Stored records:
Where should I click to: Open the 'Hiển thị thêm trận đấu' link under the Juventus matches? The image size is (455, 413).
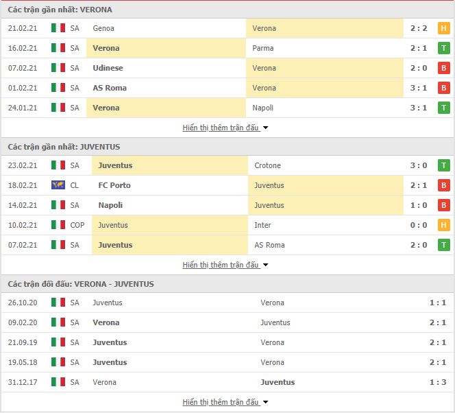pos(220,265)
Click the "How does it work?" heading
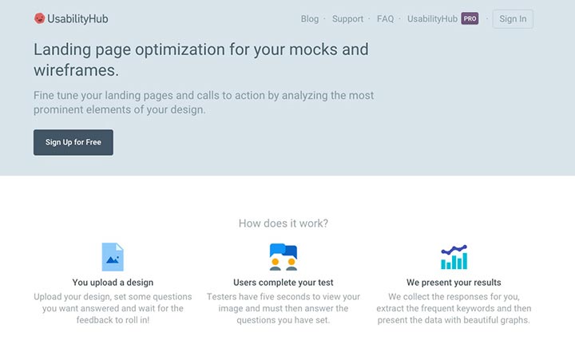This screenshot has height=352, width=575. pos(284,223)
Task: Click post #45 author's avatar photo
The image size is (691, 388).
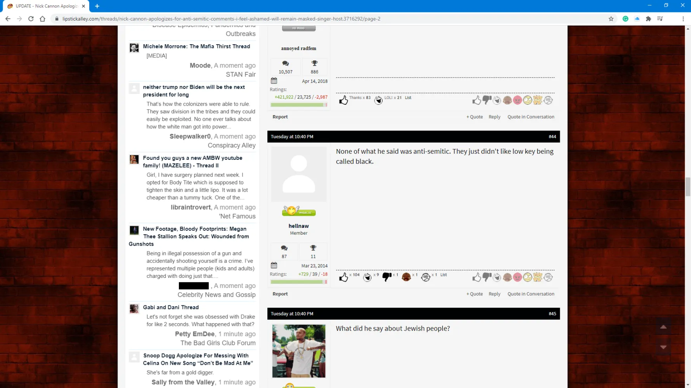Action: (x=298, y=351)
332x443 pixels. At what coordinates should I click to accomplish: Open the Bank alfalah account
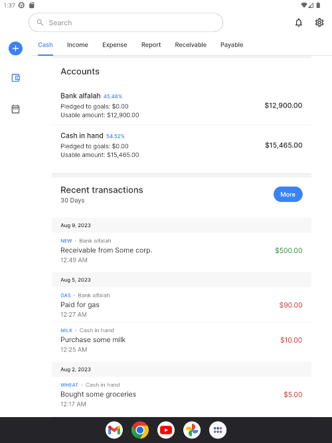pyautogui.click(x=181, y=105)
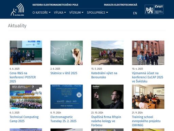Viewport: 174px width, 131px height.
Task: Click the OWIN6G classroom photo
Action: 148,97
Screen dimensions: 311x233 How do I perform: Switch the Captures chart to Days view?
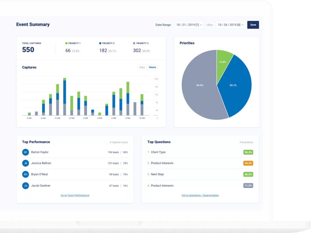pos(142,67)
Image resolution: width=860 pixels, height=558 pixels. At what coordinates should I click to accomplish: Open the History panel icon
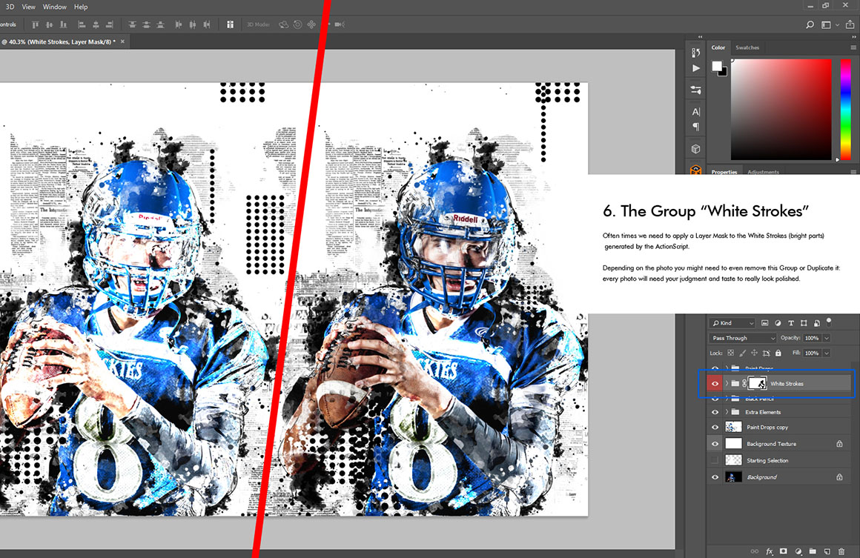[x=695, y=53]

▸ **Task details**: The lines from the one containing "The image size is (691, 388)." through the last line of the entries are to be copied exactly, both ends included, and the pictures are to be omitted.

▸ **Solution for this task**:
The image size is (691, 388).
Action: (x=298, y=351)
332x443 pixels. At what coordinates should I click to accomplish: Open the Bank alfalah account
pyautogui.click(x=181, y=105)
Viewport: 174px width, 131px height.
Task: Click the OWIN6G classroom photo
Action: 148,97
Screen dimensions: 311x233 How do I perform: Switch the Captures chart to Days view?
pos(142,67)
Image resolution: width=860 pixels, height=558 pixels. At what coordinates should I click to accomplish: Open the History panel icon
[x=695, y=53]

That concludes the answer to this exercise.